Este tratado no es el punto de llegada, sino el punto de partida. Como ha señalado Michelle Childs (DNDi): “Es un suelo, no un techo”. La próxima pandemia no es una hipótesis, es una certeza epidemiológica. Lo que aún está en disputa es si responderemos a ella con más cooperación o con más inequidad.


Frente a un mundo fragmentado y desigual, el tratado antipandémico es un modesto triunfo del multilateralismo, pero necesita vigilancia ciudadana, presión social y protagonismo de los trabajadores y trabajadoras de la salud para que sus promesas se conviertan en derechos efectivos.


🧾 

FAQ – Preguntas frecuentes sobre el tratado


¿Qué es el tratado de pandemias?

Es un acuerdo internacional aprobado por la OMS en mayo de 2025 para mejorar la prevención, preparación y respuesta ante futuras pandemias.


¿Qué compromisos incluye?

Compartir información genética sobre virus emergentes

Reparto justo de vacunas y medicamentos

Condiciones para el financiamiento público de la investigación

Red global de logística sanitaria


¿Es obligatorio?

No en su totalidad. Algunos elementos son jurídicamente vinculantes, otros dependen de la voluntad política de los Estados.

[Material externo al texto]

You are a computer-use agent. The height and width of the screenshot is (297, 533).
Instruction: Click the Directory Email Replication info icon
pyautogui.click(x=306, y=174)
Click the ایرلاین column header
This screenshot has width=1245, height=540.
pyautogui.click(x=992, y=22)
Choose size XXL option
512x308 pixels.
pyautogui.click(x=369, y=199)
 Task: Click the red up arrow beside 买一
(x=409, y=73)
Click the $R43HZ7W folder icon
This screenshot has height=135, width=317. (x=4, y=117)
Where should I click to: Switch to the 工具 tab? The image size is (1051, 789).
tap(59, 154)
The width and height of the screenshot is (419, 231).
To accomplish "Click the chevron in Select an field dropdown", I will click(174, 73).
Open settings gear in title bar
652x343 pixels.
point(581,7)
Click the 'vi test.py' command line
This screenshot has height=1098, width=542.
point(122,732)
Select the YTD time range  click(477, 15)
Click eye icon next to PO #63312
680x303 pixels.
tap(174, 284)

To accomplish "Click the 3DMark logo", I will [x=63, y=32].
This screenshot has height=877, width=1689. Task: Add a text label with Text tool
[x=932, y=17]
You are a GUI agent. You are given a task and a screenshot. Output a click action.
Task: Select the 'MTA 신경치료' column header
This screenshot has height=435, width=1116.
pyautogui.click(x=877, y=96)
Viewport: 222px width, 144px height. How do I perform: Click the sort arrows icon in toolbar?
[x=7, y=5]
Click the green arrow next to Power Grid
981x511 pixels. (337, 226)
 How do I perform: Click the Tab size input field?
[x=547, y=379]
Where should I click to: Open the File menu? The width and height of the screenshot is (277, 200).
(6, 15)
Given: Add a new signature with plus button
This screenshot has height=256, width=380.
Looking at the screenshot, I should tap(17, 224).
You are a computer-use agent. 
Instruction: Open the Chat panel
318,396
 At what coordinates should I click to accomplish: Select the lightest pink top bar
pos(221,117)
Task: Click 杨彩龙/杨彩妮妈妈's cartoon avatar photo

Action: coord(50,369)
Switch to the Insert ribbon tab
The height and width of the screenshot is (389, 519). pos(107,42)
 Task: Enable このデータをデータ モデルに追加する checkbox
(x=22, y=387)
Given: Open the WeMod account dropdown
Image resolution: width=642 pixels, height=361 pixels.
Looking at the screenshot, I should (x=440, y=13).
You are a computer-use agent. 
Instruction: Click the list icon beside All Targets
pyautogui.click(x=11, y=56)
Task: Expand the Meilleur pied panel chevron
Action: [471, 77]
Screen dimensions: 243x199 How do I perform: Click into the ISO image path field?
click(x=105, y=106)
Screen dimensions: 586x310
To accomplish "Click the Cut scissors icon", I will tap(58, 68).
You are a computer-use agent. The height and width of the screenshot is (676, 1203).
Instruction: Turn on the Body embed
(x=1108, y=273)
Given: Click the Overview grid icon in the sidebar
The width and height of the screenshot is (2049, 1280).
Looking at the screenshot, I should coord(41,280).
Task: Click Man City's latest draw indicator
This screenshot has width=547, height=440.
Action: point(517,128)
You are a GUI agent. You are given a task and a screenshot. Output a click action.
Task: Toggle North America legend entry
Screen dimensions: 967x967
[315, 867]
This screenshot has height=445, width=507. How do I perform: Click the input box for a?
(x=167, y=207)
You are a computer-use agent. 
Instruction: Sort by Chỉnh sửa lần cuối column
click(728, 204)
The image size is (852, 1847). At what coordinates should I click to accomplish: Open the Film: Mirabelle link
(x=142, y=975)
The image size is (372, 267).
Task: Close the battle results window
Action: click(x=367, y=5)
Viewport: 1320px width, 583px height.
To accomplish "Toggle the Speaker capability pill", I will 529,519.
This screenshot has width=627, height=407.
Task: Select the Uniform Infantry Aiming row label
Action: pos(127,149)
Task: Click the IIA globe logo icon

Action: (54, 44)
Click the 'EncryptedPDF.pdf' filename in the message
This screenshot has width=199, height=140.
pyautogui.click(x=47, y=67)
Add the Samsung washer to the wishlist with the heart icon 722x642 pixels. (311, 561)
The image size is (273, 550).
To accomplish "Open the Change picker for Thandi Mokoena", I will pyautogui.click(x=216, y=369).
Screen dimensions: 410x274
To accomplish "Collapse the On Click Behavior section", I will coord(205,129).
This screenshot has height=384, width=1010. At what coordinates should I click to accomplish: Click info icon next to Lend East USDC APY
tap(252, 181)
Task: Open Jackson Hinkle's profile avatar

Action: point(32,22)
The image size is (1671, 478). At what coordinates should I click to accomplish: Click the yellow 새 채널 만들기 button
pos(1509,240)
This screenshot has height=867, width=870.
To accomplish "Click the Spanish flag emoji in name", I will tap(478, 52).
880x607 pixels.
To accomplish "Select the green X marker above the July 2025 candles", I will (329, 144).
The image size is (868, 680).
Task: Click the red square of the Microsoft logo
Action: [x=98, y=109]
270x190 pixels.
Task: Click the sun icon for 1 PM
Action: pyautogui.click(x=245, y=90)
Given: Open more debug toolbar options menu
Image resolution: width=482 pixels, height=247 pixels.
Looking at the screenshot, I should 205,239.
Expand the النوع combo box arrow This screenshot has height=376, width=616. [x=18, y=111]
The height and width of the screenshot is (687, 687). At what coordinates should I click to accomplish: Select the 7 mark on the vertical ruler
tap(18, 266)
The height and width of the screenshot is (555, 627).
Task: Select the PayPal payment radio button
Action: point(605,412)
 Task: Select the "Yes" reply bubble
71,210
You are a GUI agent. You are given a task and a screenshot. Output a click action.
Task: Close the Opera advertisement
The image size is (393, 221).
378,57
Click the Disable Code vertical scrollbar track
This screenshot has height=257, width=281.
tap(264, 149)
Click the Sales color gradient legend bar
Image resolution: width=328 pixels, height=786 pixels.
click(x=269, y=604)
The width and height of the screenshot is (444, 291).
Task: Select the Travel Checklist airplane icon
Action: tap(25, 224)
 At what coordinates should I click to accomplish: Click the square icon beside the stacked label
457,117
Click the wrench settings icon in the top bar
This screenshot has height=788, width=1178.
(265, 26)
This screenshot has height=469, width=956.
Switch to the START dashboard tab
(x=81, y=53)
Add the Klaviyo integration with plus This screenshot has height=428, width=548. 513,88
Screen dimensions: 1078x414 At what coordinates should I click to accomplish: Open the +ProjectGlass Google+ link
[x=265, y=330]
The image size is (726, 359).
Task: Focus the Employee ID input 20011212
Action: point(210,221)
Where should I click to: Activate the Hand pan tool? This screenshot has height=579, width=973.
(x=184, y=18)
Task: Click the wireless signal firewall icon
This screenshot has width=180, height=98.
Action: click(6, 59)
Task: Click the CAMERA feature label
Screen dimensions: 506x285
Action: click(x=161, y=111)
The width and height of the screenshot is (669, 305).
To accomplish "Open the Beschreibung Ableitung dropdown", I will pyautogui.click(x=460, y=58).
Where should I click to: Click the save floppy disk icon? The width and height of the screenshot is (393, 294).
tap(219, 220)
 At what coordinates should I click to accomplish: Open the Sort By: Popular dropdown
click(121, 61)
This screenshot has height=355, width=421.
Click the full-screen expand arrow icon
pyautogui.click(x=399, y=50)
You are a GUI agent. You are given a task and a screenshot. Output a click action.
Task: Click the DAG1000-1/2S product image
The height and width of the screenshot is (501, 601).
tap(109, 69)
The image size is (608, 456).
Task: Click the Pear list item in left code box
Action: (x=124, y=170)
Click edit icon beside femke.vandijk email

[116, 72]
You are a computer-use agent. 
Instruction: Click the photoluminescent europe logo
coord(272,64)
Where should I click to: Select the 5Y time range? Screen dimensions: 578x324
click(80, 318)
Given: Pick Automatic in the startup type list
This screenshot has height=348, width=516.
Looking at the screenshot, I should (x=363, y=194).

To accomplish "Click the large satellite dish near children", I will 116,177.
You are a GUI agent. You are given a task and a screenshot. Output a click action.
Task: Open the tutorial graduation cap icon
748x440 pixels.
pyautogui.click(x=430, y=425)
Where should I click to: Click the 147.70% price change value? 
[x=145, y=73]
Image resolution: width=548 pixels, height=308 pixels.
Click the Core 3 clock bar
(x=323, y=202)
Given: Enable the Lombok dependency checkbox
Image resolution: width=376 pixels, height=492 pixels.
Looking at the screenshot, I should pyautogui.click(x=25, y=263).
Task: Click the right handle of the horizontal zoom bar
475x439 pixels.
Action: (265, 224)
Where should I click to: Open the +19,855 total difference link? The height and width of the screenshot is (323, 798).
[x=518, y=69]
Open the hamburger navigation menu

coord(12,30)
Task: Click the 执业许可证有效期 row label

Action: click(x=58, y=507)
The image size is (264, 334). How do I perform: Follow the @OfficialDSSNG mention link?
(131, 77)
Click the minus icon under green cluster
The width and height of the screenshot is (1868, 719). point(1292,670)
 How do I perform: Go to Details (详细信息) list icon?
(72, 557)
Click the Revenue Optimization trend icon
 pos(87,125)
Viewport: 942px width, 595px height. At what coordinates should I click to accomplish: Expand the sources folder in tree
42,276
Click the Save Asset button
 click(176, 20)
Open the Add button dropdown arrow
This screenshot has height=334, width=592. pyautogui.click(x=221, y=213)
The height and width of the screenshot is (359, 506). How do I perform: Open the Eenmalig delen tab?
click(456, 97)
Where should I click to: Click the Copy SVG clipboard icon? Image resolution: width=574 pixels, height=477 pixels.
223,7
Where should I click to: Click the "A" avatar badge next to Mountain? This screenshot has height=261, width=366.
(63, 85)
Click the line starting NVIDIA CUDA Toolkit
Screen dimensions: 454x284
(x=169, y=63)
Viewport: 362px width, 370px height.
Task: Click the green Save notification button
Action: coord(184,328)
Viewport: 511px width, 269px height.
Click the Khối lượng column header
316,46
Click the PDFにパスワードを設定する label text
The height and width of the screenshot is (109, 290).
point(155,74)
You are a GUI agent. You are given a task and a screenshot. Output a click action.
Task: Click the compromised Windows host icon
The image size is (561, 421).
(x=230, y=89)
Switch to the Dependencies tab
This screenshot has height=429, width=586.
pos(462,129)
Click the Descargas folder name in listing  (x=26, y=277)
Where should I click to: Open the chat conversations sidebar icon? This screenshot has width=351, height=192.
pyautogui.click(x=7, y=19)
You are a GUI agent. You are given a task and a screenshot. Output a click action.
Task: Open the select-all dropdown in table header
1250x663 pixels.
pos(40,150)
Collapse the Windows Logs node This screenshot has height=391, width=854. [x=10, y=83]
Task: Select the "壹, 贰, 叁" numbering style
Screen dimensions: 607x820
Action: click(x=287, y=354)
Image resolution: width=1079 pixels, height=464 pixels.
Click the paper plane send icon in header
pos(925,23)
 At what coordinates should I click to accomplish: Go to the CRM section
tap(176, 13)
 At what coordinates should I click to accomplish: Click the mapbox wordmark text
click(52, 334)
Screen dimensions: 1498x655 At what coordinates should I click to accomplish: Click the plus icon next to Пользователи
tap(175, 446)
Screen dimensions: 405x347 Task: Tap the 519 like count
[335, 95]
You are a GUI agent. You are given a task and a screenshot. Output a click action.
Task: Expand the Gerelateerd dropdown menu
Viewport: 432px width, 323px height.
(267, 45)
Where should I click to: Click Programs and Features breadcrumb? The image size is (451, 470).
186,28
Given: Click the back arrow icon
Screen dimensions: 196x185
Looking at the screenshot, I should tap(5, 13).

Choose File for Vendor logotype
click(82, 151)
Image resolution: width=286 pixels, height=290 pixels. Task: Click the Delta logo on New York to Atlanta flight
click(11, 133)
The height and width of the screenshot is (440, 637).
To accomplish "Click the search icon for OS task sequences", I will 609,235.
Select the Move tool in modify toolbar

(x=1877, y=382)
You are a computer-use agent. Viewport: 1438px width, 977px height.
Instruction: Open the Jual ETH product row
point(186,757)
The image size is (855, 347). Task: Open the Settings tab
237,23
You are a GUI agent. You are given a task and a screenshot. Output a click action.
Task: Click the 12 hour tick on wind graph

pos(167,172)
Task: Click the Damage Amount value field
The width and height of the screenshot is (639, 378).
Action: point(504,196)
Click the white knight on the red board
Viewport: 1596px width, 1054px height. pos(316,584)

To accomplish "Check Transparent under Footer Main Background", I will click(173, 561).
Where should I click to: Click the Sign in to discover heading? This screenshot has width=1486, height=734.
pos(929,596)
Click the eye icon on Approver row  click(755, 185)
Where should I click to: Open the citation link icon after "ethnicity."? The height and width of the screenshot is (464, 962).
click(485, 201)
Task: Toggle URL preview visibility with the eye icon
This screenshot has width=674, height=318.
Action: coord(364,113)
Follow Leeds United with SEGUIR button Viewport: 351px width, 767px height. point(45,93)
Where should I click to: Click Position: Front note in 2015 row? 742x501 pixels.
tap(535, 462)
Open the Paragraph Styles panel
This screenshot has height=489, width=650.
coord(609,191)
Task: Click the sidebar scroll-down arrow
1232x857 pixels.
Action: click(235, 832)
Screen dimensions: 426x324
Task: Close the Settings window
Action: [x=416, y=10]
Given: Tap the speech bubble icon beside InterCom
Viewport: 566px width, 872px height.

¿Se afecta la soberanía de los países?

No. Cada país mantiene la potestad de decidir sus medidas nacionales. El tratado establece principios y cooperación, no obligaciones impuestas.


¿Qué falta para que entre en vigor?

Que al menos 60 países lo ratifiquen en sus parlamentos. Luego, el tratado entrará en vigor 30 días después.


¿Qué queda pendiente?

La negociación de un anexo clave sobre el sistema de acceso y reparto de beneficios (PABS), prevista para 2026.